(Stored entries)
##########

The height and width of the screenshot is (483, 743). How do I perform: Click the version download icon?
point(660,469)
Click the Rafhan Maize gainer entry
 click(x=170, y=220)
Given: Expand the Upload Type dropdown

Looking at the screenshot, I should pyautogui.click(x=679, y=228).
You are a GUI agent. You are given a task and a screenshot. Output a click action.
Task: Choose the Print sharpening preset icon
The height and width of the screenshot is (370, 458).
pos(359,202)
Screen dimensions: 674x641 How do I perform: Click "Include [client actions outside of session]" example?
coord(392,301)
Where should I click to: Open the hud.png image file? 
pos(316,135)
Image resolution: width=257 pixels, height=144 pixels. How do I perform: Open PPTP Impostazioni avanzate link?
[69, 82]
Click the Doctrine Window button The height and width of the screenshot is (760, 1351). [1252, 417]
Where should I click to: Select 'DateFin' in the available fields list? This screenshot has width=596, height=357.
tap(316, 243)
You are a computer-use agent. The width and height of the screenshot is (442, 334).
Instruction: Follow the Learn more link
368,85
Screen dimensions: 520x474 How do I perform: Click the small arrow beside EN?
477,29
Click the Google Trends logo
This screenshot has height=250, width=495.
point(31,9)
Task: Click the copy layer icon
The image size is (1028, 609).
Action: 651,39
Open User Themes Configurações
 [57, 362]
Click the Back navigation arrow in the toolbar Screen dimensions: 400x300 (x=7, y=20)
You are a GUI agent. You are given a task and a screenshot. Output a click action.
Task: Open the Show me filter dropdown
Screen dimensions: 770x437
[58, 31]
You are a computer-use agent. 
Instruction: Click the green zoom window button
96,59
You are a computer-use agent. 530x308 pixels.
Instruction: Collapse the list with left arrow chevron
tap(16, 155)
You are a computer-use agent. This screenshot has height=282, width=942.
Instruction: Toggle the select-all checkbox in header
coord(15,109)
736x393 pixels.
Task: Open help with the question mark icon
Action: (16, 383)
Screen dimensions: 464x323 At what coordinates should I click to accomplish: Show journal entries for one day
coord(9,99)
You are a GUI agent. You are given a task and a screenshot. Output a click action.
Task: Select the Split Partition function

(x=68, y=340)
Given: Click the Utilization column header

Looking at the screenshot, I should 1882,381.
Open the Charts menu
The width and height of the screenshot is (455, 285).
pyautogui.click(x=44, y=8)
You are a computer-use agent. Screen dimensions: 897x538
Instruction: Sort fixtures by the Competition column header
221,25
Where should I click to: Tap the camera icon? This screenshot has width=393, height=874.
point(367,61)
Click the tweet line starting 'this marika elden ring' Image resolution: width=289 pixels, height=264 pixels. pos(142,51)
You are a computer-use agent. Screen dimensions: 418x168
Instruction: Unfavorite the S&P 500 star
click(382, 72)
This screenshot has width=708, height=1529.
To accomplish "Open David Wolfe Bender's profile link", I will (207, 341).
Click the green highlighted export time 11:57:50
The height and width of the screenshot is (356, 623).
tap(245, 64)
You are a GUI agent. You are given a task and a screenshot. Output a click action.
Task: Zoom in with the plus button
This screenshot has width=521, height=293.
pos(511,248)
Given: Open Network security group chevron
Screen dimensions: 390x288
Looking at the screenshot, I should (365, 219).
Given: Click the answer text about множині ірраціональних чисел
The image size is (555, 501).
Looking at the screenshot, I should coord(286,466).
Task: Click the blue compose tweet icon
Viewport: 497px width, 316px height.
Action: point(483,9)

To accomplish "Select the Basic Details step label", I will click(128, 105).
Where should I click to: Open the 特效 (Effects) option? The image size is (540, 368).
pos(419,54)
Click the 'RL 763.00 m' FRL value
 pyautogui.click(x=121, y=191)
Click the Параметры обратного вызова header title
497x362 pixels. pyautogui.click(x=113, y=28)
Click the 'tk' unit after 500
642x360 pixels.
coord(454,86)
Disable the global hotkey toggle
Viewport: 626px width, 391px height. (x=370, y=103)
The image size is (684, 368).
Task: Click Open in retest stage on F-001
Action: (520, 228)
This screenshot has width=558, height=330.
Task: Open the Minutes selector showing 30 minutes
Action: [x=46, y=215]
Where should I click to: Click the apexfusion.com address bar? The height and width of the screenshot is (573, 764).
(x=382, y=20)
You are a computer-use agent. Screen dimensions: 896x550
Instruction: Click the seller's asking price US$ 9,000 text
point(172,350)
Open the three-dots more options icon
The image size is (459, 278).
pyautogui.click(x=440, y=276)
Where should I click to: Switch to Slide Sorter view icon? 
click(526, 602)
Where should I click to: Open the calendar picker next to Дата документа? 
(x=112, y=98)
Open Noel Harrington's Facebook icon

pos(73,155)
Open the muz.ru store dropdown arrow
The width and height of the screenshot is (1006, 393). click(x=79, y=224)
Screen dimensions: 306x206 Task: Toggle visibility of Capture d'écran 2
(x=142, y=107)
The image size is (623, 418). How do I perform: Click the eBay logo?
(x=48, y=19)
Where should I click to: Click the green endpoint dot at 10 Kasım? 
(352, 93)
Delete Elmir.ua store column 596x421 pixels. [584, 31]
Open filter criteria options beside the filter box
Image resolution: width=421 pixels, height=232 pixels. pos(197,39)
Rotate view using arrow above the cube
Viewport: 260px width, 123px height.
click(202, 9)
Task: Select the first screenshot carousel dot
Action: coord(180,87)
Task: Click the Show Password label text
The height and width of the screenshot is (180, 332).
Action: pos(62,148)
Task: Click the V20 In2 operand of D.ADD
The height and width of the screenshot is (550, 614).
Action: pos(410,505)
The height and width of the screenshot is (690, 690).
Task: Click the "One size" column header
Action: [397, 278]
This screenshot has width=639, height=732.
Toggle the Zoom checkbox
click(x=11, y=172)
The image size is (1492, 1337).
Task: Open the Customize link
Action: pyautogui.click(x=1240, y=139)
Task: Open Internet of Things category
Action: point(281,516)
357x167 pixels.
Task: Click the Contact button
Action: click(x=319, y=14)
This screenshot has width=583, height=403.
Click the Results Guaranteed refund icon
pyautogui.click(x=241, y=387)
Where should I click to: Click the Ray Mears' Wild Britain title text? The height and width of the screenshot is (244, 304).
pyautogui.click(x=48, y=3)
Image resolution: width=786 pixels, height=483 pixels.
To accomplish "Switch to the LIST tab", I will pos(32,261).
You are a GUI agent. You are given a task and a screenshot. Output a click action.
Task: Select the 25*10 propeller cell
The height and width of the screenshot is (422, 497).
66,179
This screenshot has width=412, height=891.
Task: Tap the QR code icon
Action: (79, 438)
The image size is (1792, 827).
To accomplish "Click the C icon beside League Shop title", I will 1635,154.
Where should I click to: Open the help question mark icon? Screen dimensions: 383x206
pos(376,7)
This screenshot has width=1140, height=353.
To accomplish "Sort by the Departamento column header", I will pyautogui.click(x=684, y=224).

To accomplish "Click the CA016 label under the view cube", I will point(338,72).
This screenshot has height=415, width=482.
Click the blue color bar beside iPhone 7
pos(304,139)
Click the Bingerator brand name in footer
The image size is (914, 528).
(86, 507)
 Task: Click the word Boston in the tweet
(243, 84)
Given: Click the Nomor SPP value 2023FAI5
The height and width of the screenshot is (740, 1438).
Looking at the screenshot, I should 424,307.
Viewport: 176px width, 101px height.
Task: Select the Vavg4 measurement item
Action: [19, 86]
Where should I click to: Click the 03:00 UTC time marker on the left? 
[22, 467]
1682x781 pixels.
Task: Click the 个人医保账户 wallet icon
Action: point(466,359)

##########

What is being asked: What is needed is each line from the records with the word "computer" in it.

Response:
You are a computer-use agent. The width and height of the screenshot is (442, 334).
You are a computer-use agent. 
You are a computer-use agent. 530x308 pixels.
You are a computer-use agent. This screenshot has height=282, width=942.
You are a computer-use agent. Screen dimensions: 897x538
You are a computer-use agent. Screen dimensions: 418x168
You are a computer-use agent. Screen dimensions: 896x550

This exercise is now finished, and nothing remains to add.